Lay out everything below, from the line containing "Screen dimensions: 1400x843" down to the end of the material, as a JSON list of strings with one string per line, leaving out blank lines and pictures.
◆ ◆ ◆
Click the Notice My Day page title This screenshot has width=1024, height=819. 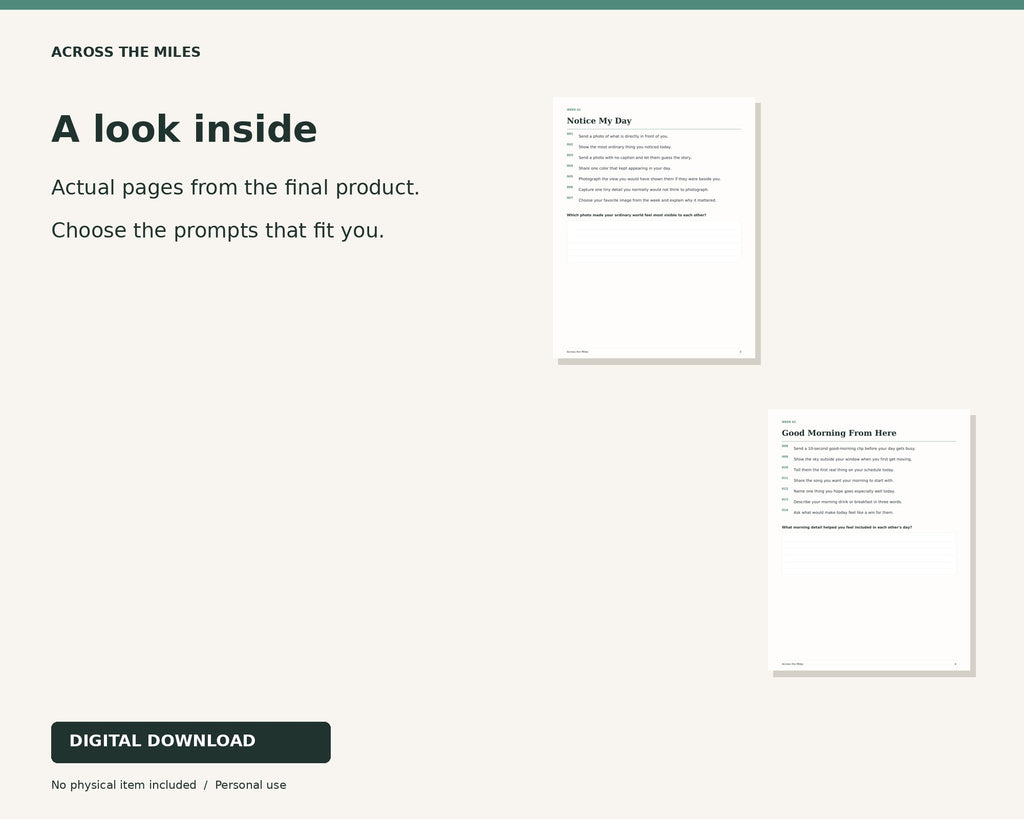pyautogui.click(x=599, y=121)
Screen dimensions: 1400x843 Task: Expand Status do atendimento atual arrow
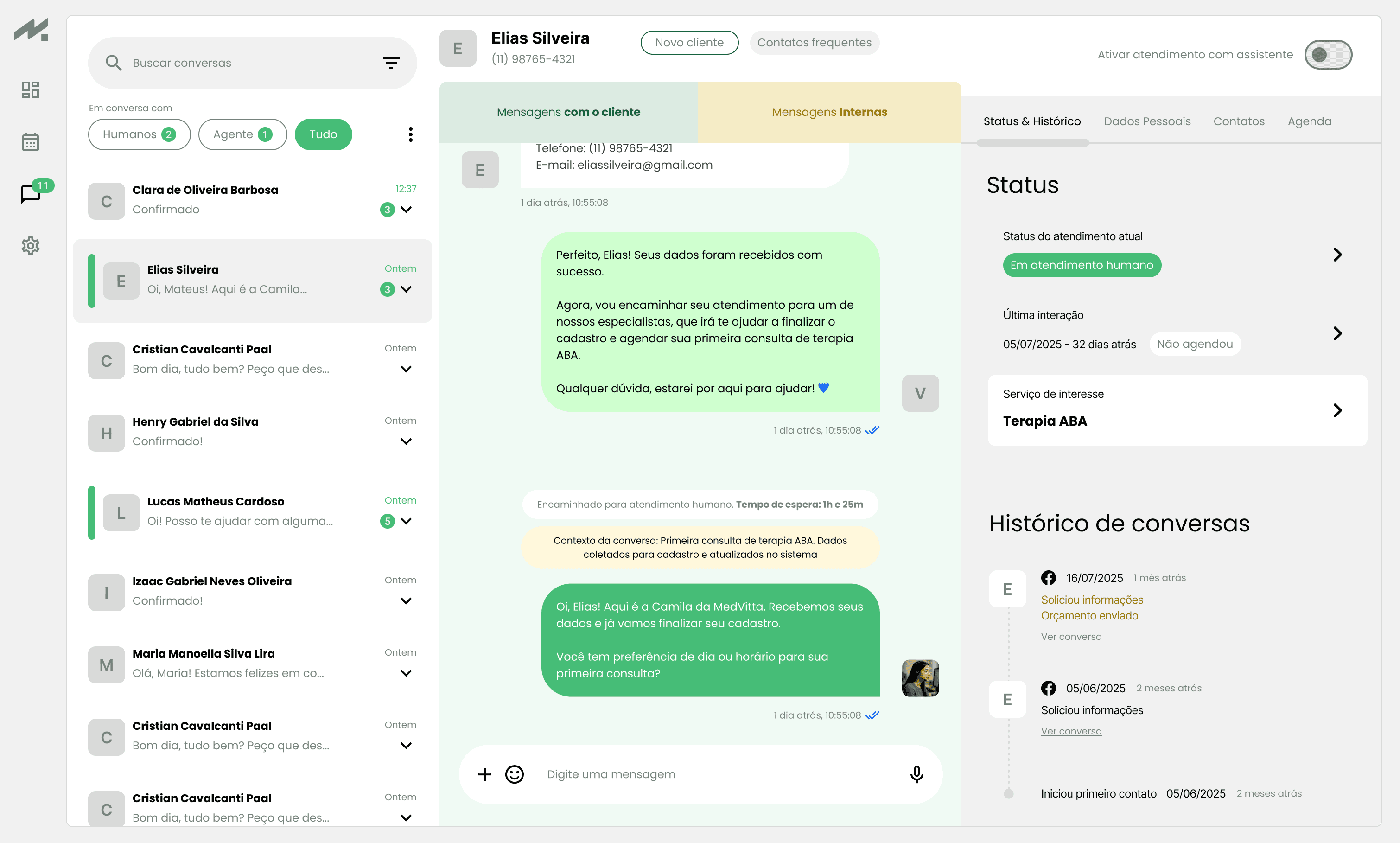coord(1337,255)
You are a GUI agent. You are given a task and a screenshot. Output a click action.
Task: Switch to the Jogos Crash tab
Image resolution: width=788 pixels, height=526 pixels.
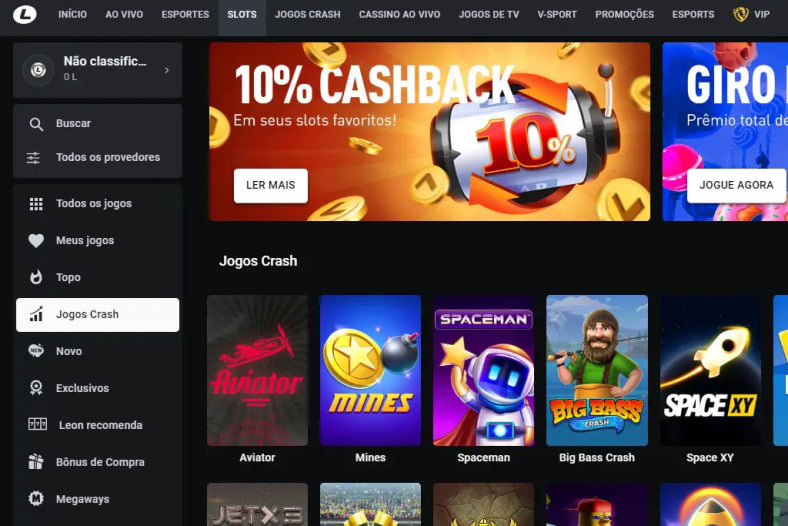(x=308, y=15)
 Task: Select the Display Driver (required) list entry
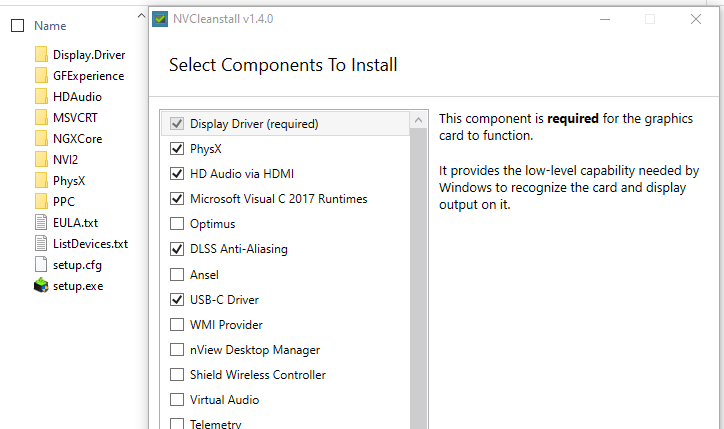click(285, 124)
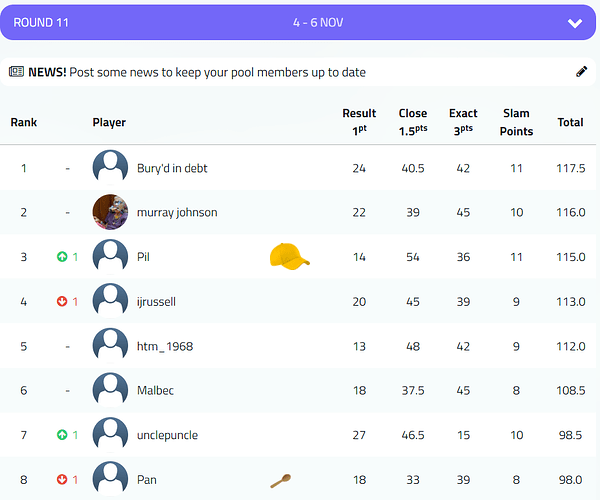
◆ ◆ ◆
§ SOLUTION
[
  "Screen dimensions: 1400x843 Task: Expand Status do atendimento atual arrow",
  "coord(1337,255)",
  "You are a GUI agent. You are given a task and a screenshot. Output a click action.",
  "Task: Switch to the Jogos Crash tab",
  "Image resolution: width=788 pixels, height=526 pixels.",
  "(x=308, y=15)",
  " Task: Select the Display Driver (required) list entry",
  "click(285, 124)"
]